Author: Bright Kyeremeh (MrBriit)
Data Description:
The data contains features extracted from the silhouette of vehicles in different
angles. Four "Corgie" model vehicles were used for the experiment: a double
decker bus, Cheverolet van, Saab 9000 and an Opel Manta 400 cars. This
particular combination of vehicles was chosen with the expectation that the
bus, van and either one of the cars would be readily distinguishable, but it
would be more difficult to distinguish between the cars.
Domain:
Object recognition
Context:
The purpose is to classify a given silhouette as one of three types of vehicle,
using a set of features extracted from the silhouette. The vehicle may be viewed
from one of many different angles.
Attribute Information:
● All the features are geometric features extracted from the silhouette.
● All are numeric in nature.
Learning Outcomes:
● Exploratory Data Analysis
● Reduce number dimensions in the dataset with minimal information loss
● Train a model using Principle Components
Objective:
Apply dimensionality reduction technique – PCA and train a model using
principle components instead of training the model using just the raw data.

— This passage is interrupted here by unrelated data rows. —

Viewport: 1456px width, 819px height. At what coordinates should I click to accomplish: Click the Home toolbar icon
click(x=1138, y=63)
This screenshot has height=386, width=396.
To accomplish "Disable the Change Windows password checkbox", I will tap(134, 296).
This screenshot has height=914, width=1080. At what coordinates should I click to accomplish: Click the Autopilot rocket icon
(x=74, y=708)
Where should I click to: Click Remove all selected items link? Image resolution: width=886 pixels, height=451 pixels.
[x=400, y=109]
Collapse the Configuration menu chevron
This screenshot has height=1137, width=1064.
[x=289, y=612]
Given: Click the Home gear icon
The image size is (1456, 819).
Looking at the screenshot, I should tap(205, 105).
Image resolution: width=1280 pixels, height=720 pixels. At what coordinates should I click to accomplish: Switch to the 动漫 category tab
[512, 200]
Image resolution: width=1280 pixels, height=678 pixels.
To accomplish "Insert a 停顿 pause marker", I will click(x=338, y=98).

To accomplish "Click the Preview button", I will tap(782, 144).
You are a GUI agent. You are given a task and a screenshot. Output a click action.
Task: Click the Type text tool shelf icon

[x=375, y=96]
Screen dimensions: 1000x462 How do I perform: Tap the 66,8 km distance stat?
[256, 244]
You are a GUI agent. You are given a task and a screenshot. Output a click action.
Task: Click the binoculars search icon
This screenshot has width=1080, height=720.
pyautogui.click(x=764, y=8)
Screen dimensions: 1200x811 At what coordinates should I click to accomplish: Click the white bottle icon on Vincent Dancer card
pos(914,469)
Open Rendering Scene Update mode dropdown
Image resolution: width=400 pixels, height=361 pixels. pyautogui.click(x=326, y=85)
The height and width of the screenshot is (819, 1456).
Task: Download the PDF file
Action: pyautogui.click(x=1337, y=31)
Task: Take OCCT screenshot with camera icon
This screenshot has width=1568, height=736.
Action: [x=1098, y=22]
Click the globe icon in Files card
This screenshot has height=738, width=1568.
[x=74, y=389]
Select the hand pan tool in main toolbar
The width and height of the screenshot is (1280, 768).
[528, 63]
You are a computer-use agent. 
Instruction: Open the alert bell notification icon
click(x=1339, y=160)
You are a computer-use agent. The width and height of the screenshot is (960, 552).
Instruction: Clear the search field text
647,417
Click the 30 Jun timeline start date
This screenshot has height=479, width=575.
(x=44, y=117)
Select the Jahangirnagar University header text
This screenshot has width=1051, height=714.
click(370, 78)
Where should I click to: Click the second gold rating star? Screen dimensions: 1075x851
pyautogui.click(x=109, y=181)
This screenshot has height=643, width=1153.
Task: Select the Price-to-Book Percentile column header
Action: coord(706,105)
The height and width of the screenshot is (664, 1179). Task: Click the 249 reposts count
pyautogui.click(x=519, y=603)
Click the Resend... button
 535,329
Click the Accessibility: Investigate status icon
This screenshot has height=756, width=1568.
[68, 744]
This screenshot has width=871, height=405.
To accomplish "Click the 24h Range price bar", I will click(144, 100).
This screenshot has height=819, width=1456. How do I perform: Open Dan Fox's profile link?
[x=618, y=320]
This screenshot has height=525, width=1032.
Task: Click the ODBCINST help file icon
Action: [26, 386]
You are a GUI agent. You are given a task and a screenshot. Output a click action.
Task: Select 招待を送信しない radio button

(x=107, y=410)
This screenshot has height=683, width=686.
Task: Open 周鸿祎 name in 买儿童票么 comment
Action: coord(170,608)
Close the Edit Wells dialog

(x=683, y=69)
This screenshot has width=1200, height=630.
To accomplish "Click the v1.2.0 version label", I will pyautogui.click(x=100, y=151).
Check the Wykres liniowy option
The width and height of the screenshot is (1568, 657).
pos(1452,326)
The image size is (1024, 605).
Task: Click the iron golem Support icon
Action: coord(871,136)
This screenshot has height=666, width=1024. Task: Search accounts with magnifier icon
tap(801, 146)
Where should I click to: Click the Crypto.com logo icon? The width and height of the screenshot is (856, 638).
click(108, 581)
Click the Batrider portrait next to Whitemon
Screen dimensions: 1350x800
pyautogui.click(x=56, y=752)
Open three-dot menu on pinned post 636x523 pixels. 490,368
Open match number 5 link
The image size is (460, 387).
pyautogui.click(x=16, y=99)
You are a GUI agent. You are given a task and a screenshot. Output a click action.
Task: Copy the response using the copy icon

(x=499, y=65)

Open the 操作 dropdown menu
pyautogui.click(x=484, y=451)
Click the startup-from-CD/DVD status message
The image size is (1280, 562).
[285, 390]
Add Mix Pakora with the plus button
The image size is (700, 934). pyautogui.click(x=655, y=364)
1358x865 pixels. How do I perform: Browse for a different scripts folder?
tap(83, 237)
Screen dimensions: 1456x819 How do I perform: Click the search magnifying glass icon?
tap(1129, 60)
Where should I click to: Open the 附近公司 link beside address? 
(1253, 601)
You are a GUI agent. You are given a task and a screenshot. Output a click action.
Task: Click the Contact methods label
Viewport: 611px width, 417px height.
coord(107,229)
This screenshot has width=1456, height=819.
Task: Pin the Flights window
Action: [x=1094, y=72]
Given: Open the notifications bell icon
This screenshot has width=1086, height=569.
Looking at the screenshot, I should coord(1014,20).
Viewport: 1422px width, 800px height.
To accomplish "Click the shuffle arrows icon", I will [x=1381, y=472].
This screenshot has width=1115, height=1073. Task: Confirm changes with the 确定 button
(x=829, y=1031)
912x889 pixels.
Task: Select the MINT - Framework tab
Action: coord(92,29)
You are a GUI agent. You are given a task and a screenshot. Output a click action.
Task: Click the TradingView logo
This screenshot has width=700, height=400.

NB: In this notebook, we will be importing our libraries as at when we need.
Import pandas as pd #loading our dataset
df= pd.read_csv("vehicle-1.csv")
df.head() # view the first 5 rows
df.dtypes #checking the data types of each column
df.shape #the shape of the dataset
df.describe().T #the 5-number summary of the dataset
df.isna().sum() #checking for null values
#Defining dependent variables and the independent variables
#creating a copy in order to comapare the two datasets (with and without missing values)
#newdf = df.copy()
X = df.iloc[:,0:18] #selecting the numerical attributes
y = df.iloc[:,18] #selecting class attribute.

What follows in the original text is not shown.